A six am alarm call then sleepily down to the car at seven. Bags loaded we squeeze into the tiny car, Michael in the front and me in the back. As we leave the village on the bumpy, dusty, unmade road we are followed by dogs barking and chasing down the car. Through the three one lane bridges, then a quick stop at the driver's office, then we turn north towards Siddhartanagar and then begin the drive into the hills. The roads are incredibly windy and I am soon feeling terribly sick in the back of the car. It's not helped by the heavy braking and swinging about the driver does in an attempt to avoid potholes, not to mention other vehicles. Every so often the poor quality tarmac ends and we drive on gravel and rocks. We pass villiages and agriculture, in places the land has been terraced to grow rice and other crops. The road is filled with bikes and scooters and many 'deluxe' busses as well as trucks. By the time we reach Tensen and stop for breakfast, I am positively green. We have a samosa each, and a sel roti, which is a kind of skinny donut made of rice flour with cardamom and cloves. Back in the car and I am so miserable in the back, so at one of the security checkpoints we swap and Michael folds himself into the tiny back seat. I am soon recovered, but Michael is soon realising why I was feeling so bad, the rear of the car having no suspension at all. There are a couple of hairy moments but on the whole nothing too bad, and we conclude that busses will be no problem for the rest of the trip, as this is hopefully the worse road in our trip. We find a hotel at the edge of the lakeside area and head out to explore and find a late lunch.

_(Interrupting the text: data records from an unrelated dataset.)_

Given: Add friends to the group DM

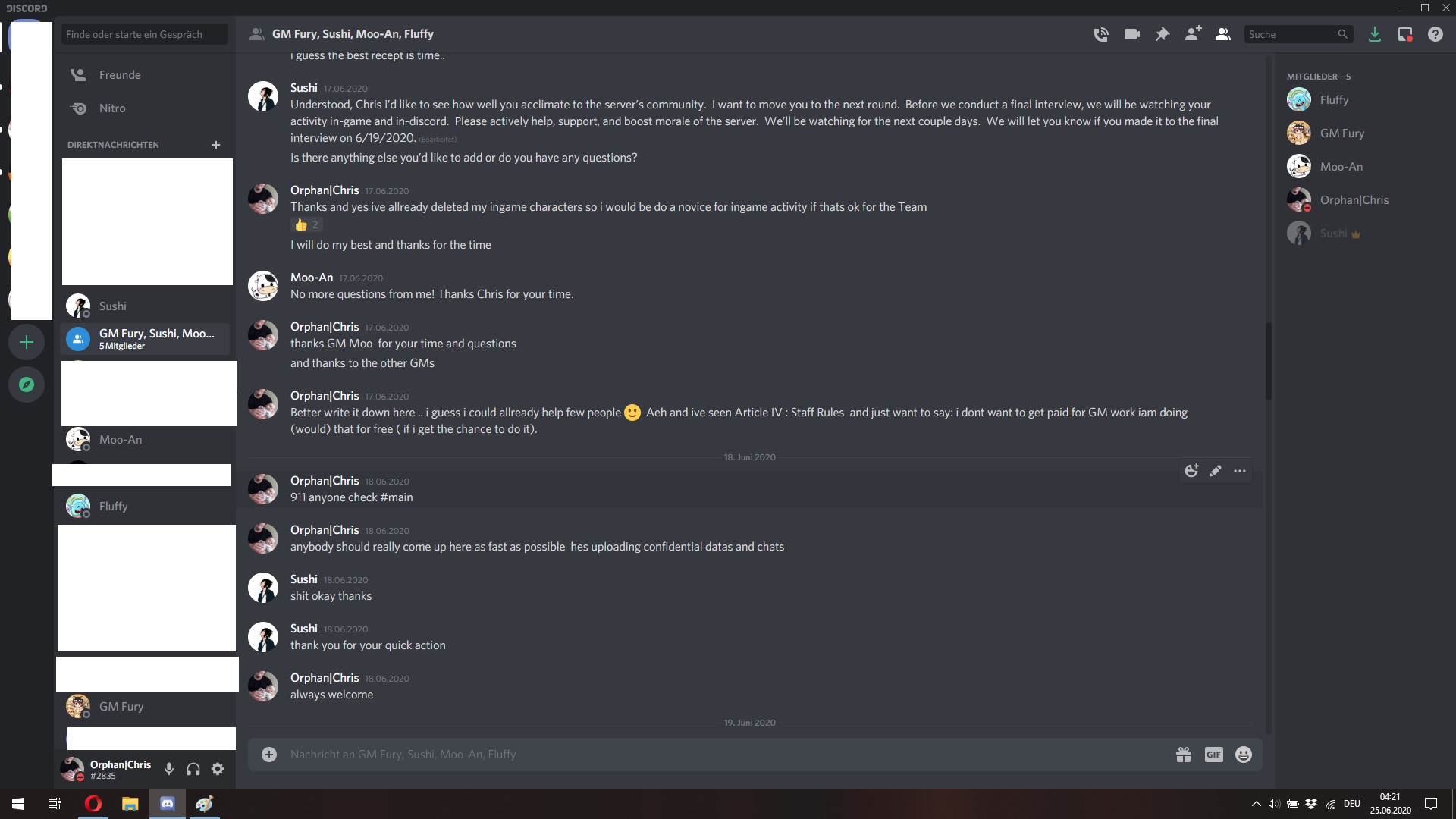Looking at the screenshot, I should [1193, 34].
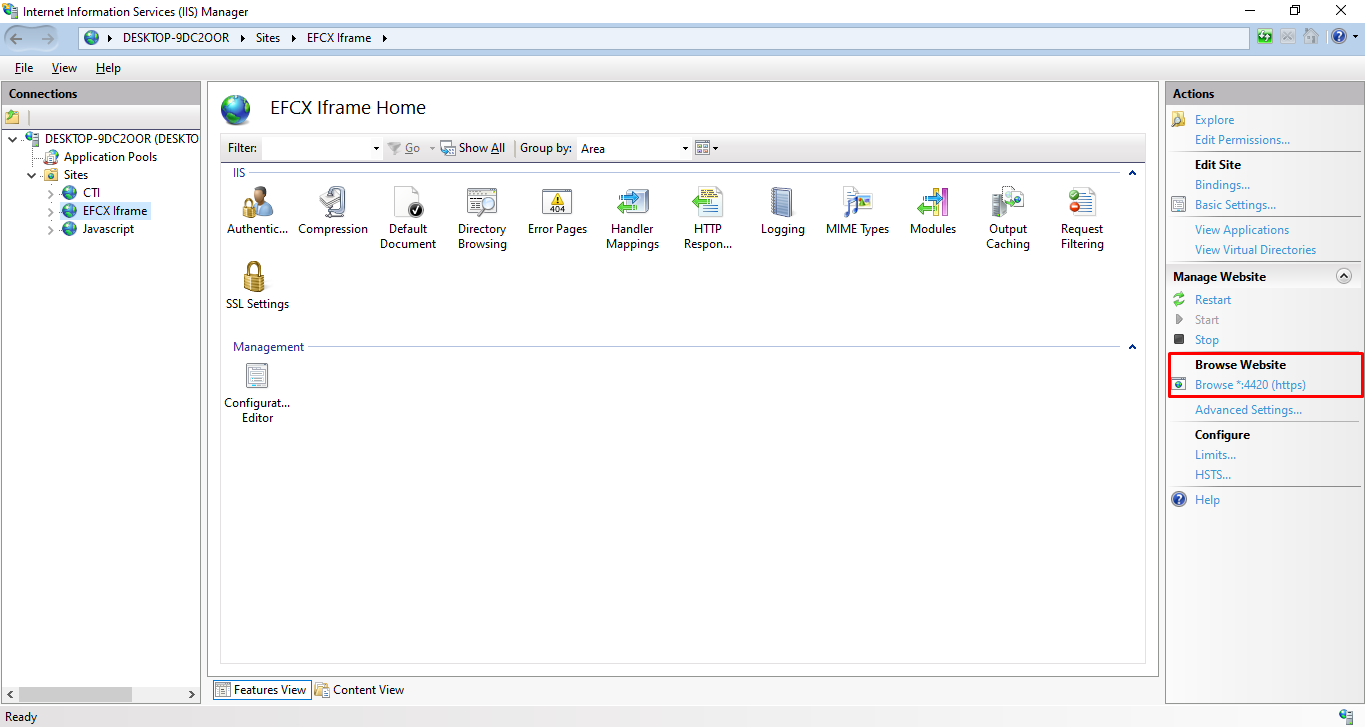Expand the CTI site node
The height and width of the screenshot is (727, 1365).
click(52, 193)
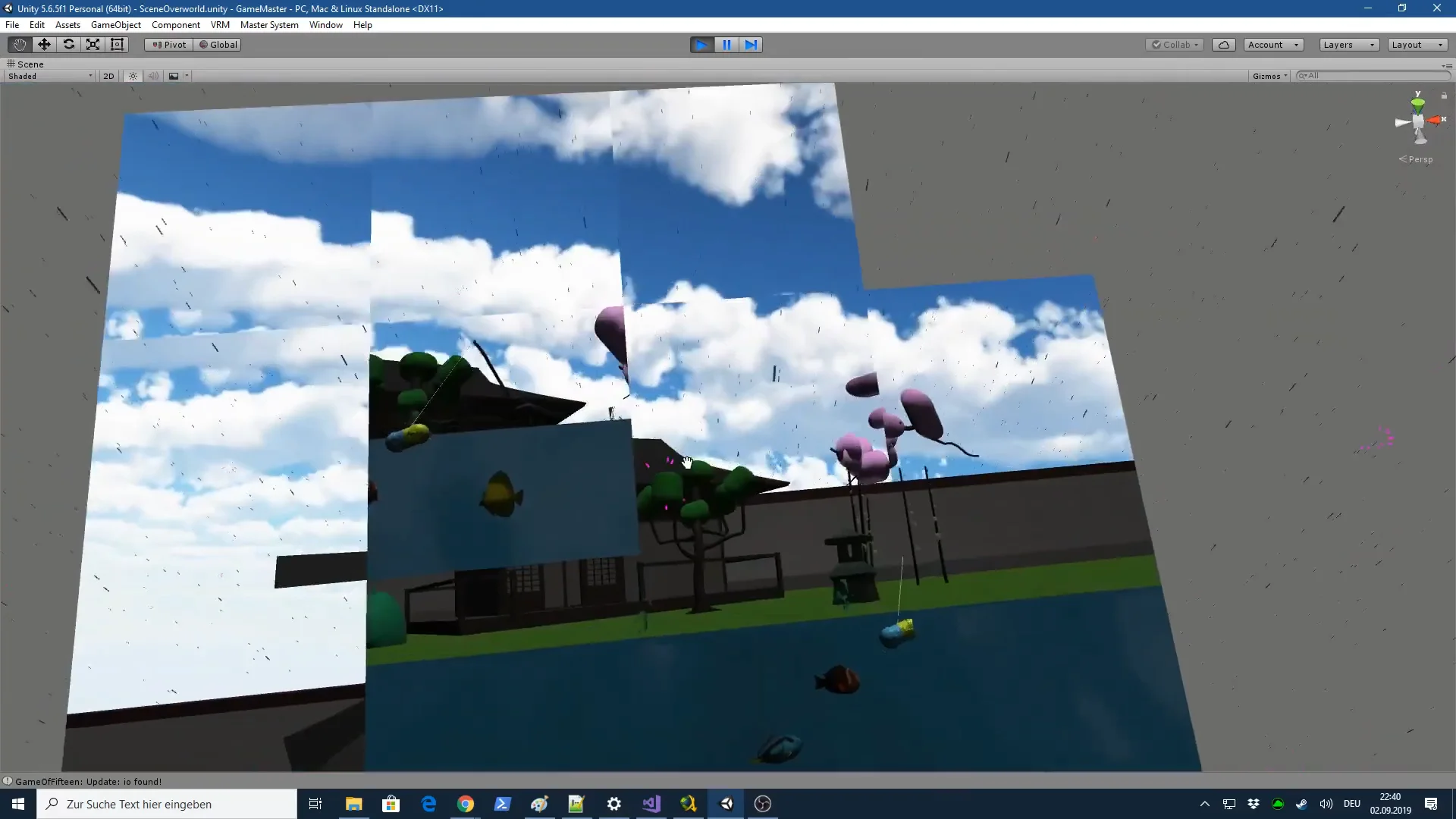Pause play mode
The width and height of the screenshot is (1456, 819).
pos(726,44)
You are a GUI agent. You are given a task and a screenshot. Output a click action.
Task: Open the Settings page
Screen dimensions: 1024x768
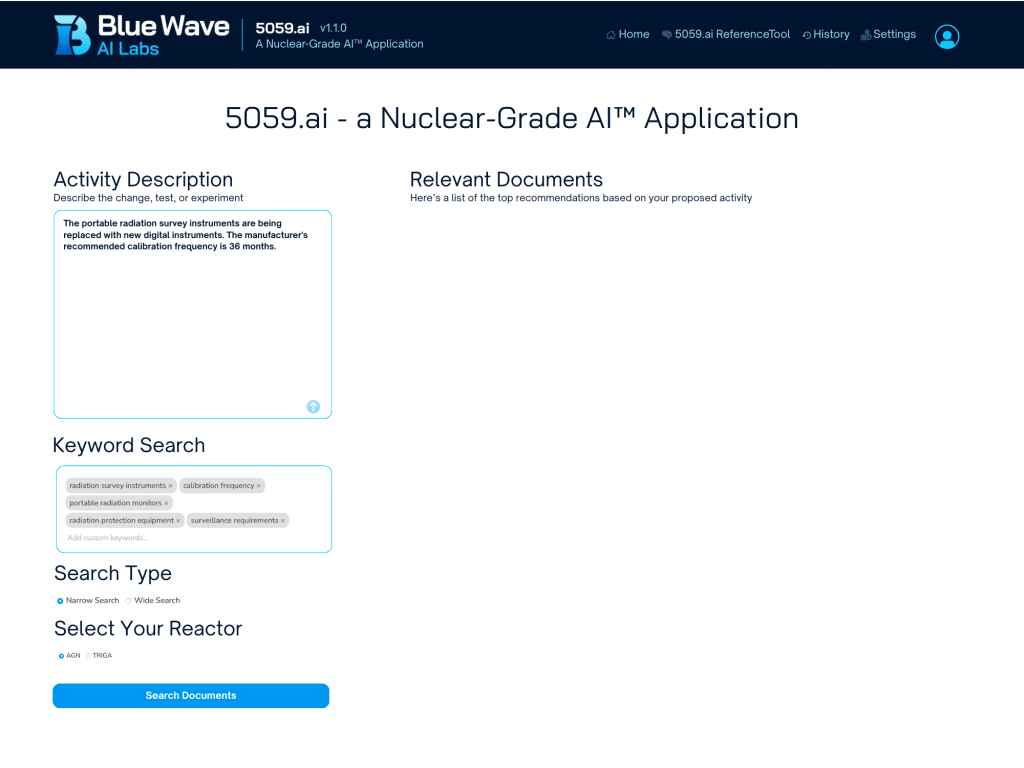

We are really unimpressed with what we find, lots of tourist restaurants, gift shops, and booking offices. Lots and lots of them, and then, of course all the tourists that go along with them. We are looking for a local restaurant but there are too many Baskin Robbins and falafel houses and coffee shops. This doesn't feel like Nepal should feel. It feels like Franz Josef in New Zealand. We take a couple of days here to relax and recover from India, the lake is lovely an we hire a canoe and spend half a day on the water, we try and fail to hire a motorbike to explore a bit further as there is no helmet available that will fit Michael.